Local wildlife tracker Laura Sebastianelli will offer a tracking workshop Sunday, Feb. 7 from 8:30 a.m. to 2:30 p.m. Sponsored by Coastal Mountains Land Trust, this outdoor adventure will explore the Newman Preserve.

Although wild animals themselves can be difficult to spot in winter, their tracks and signs in the snow are not, revealing exciting interactions and interconnections not readily visible in other seasons. The snow-covered landscape provides a unique classroom for learning to observe and decipher natural signs so as to better understand the world around us.

Group size is limited to 10 people, and advance registration with CMLT is necessary. Call 236-7091 to register.

Sebastianelli is an experienced naturalist and educator, as well as an accomplished and passionate animal tracker. This will be her sixth year leading this workshop for the land trust. She apprenticed with renowned master tracker Paul Rezendes, and has conducted surveys in Maine’s north woods for Canada lynx for Maine’s Inland Fisheries & Wildlife and grey wolf on behalf of the National Wildlife Federation. Presently, she is directing the Wolf Inquiry Project, an independent citizen science research program using sound analysis to investigate the presence of wolves in Maine.
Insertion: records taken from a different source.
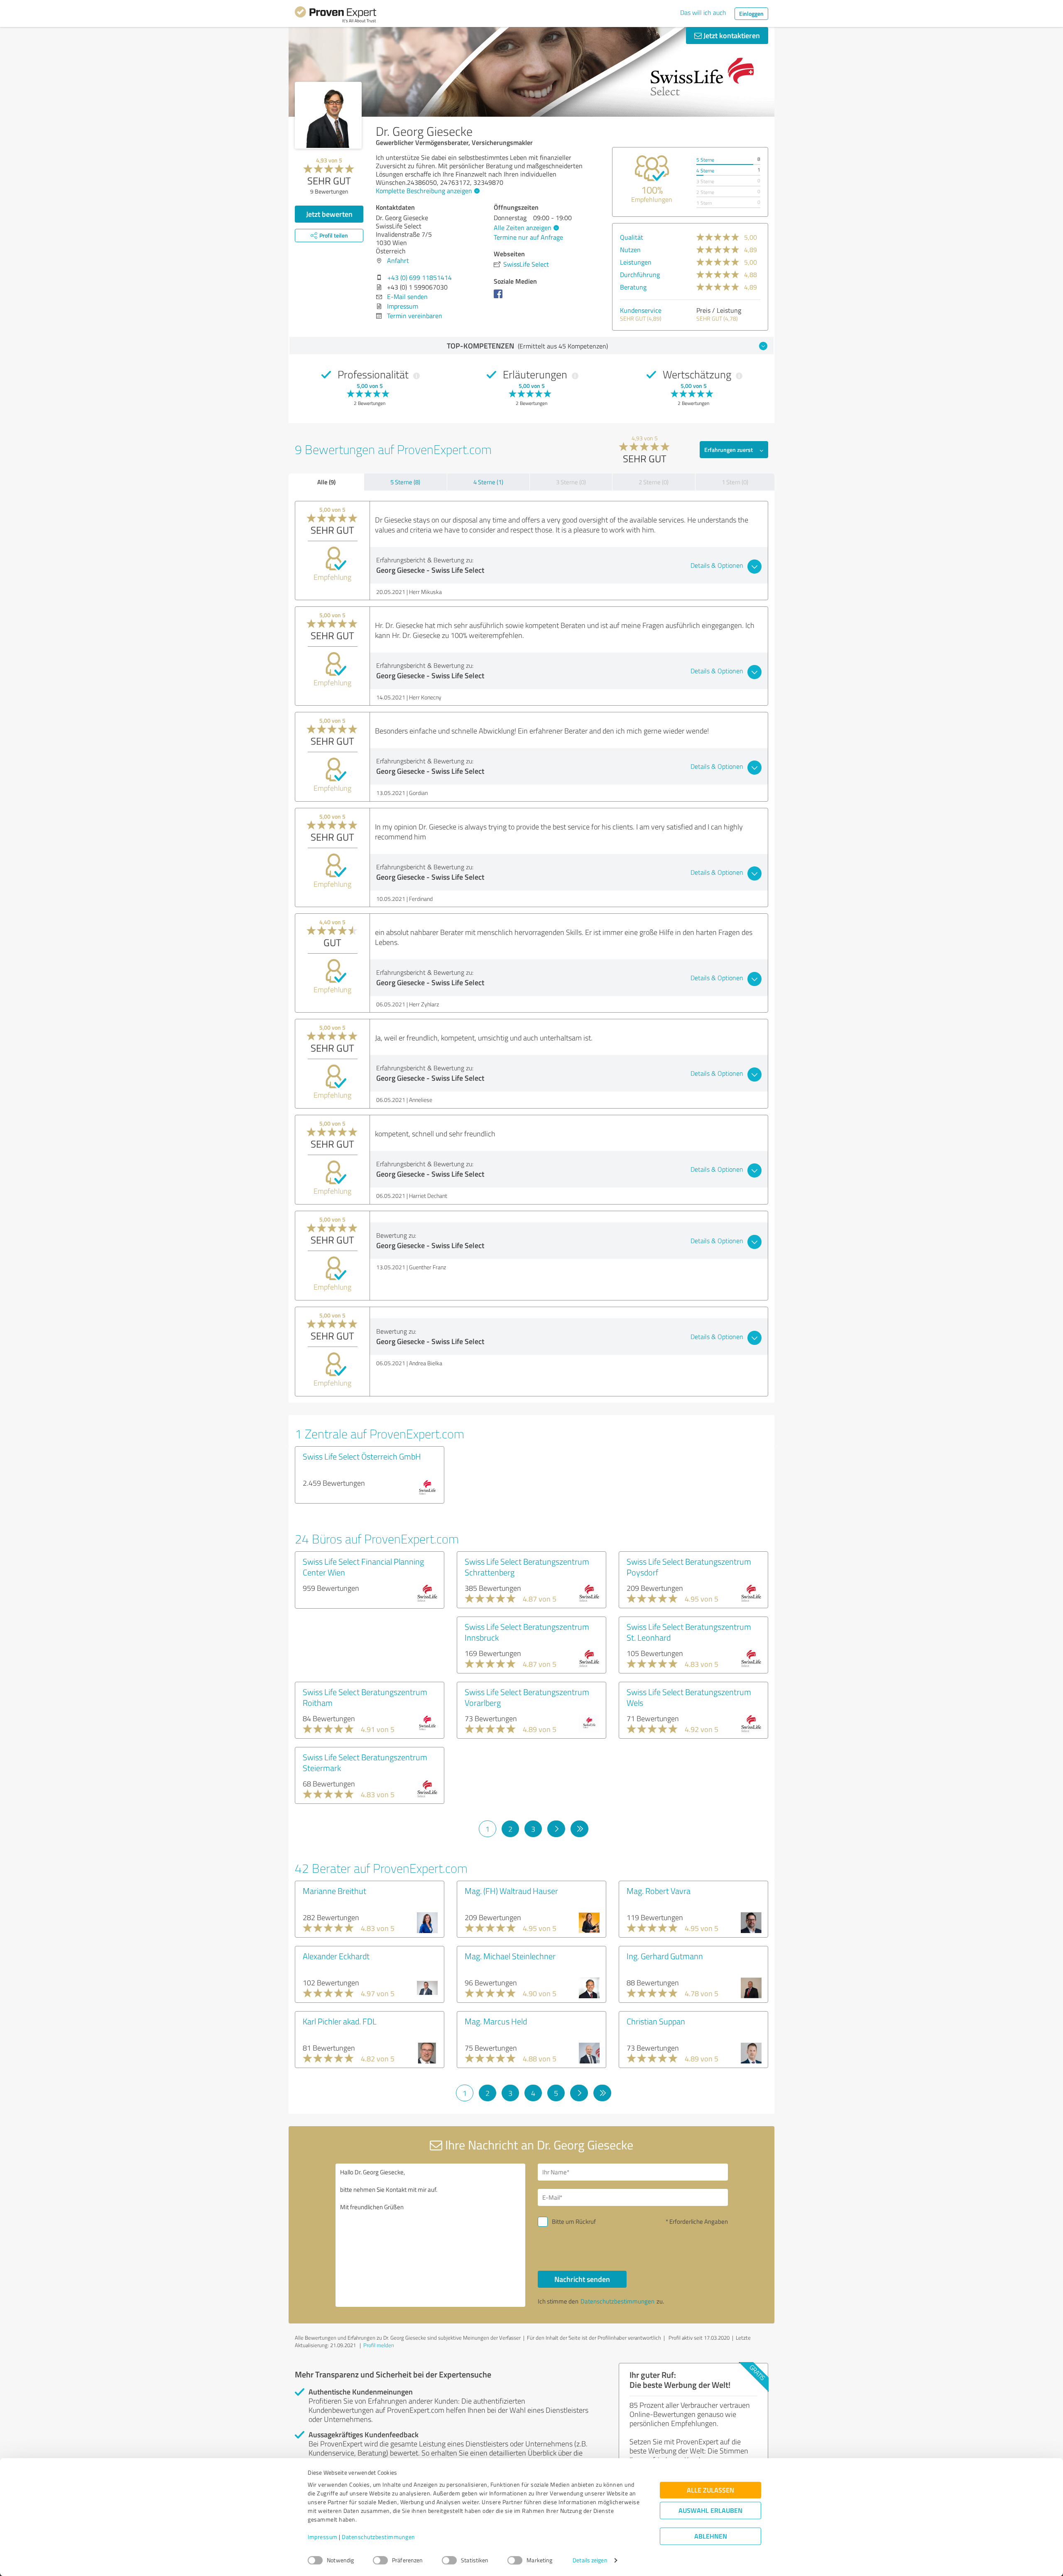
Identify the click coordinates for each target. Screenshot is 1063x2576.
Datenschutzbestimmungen (378, 2537)
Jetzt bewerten (329, 214)
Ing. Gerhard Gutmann (665, 1956)
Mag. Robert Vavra (659, 1890)
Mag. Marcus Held (496, 2021)
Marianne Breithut (334, 1890)
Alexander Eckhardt (336, 1956)
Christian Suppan (656, 2021)
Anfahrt (398, 260)
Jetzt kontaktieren (731, 35)
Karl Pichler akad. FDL (340, 2021)
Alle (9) (326, 481)
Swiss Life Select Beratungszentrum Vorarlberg (527, 1697)
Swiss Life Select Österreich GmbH (362, 1456)
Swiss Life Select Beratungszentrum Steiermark (365, 1762)
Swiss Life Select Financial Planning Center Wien (363, 1566)
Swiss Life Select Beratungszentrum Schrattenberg (527, 1566)
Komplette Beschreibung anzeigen (424, 190)
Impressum (323, 2537)
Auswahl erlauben (710, 2510)
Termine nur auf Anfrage (528, 237)
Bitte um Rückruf (574, 2221)
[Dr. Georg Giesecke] (328, 115)
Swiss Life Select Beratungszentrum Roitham (365, 1697)
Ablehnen (710, 2536)
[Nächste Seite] (556, 1828)
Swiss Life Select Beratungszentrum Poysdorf (689, 1566)
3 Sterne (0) (571, 482)
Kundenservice (640, 310)
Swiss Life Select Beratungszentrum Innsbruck (527, 1632)
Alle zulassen (710, 2490)
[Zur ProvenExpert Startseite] (335, 15)
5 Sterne (705, 159)
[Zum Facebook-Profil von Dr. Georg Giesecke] (500, 297)
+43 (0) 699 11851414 (419, 277)
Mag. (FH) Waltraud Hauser (511, 1890)
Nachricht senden (582, 2279)
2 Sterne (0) (654, 482)
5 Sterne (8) (405, 482)
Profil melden (378, 2345)
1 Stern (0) (735, 482)
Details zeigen (590, 2560)
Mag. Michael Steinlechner (510, 1956)
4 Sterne (705, 170)
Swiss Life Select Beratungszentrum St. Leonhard (689, 1632)
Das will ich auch (703, 12)
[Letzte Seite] (579, 1828)
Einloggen (751, 13)
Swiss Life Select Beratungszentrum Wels (689, 1697)
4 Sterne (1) (488, 482)
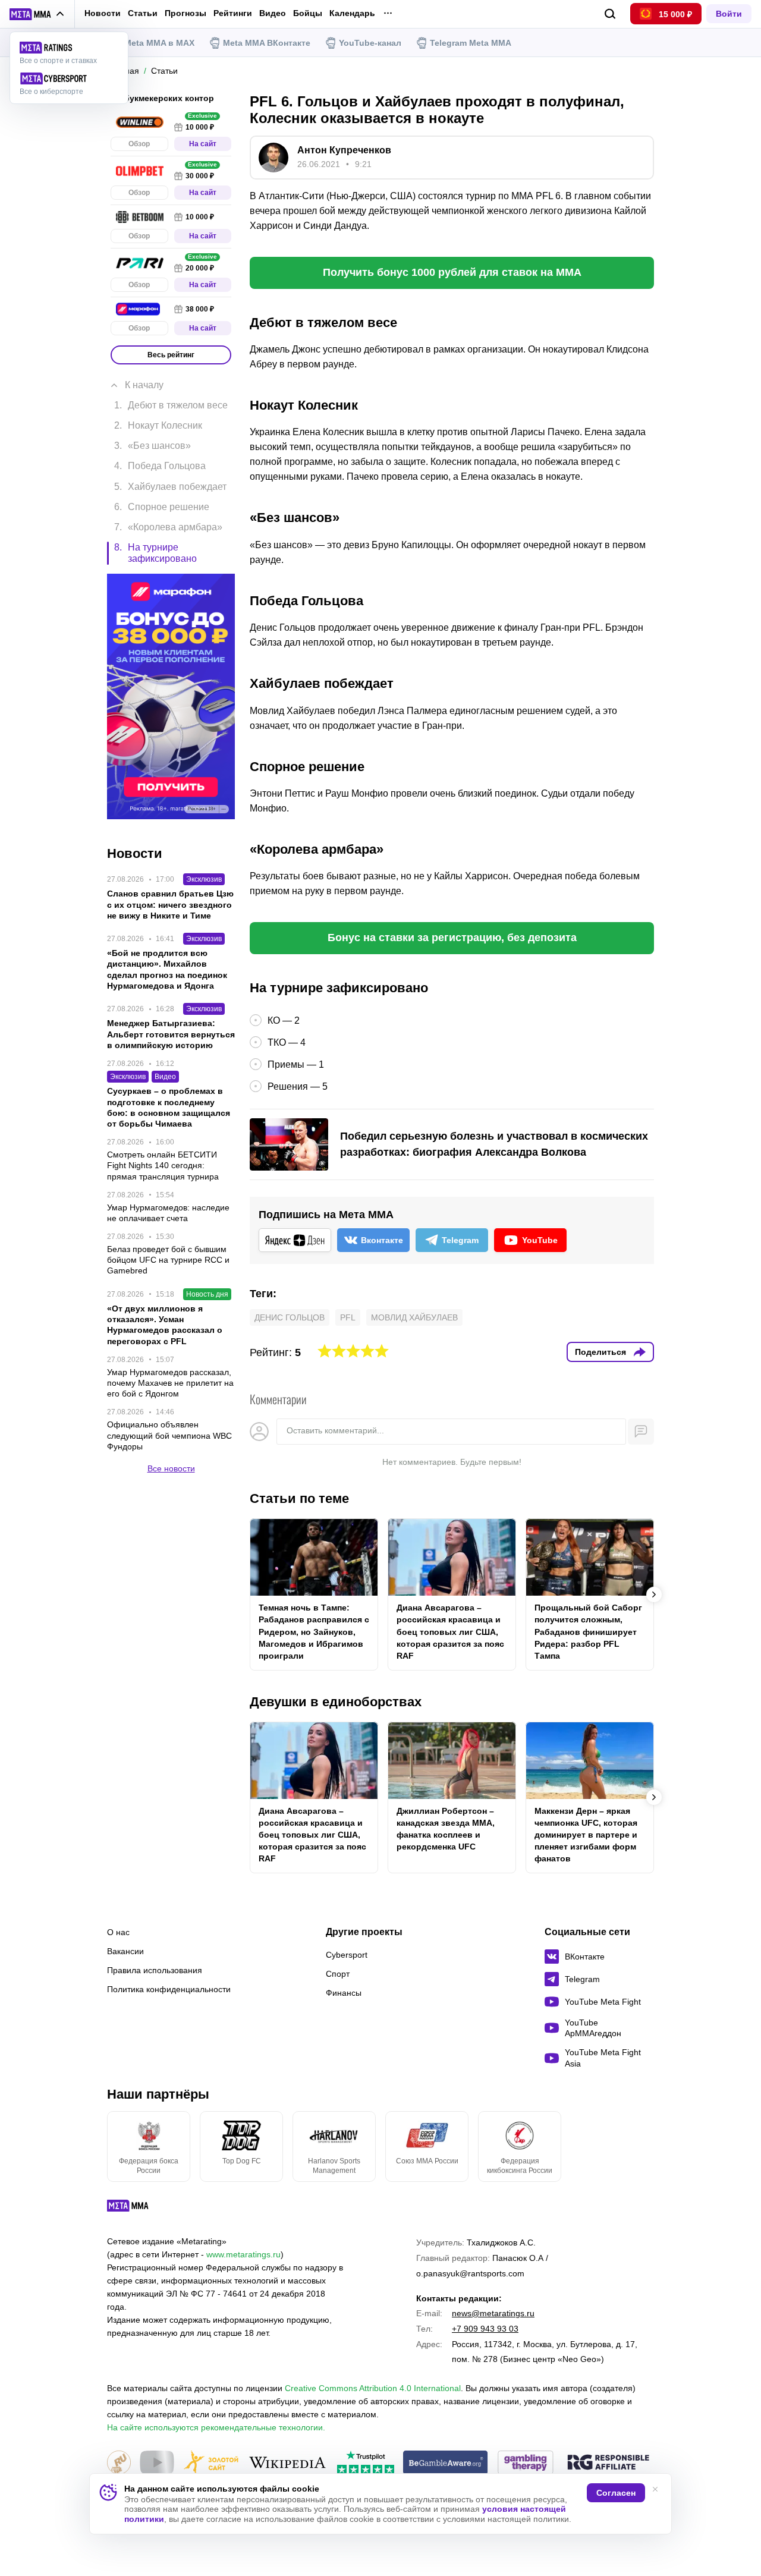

Participants should be in good physical condition and bring snowshoes (no skis, please), water, a bag lunch and appropriate clothing for a full day outdoors. A small daypack is suggested, as are tape measure, pencils (pens freeze), paper and a small pad to kneel on during the workshop and/or to sit on during lunch in the field. Ambitious participants can read (and bring) Paul Rezendes’ book, “Tracking and the Art of Seeing,” 2nd edition.

Coastal Mountains Land Trust has worked since 1986 to permanently conserve land to benefit the natural and human communities of the western Penobscot Bay. The Land Trust has protected over 8,000 acres to date.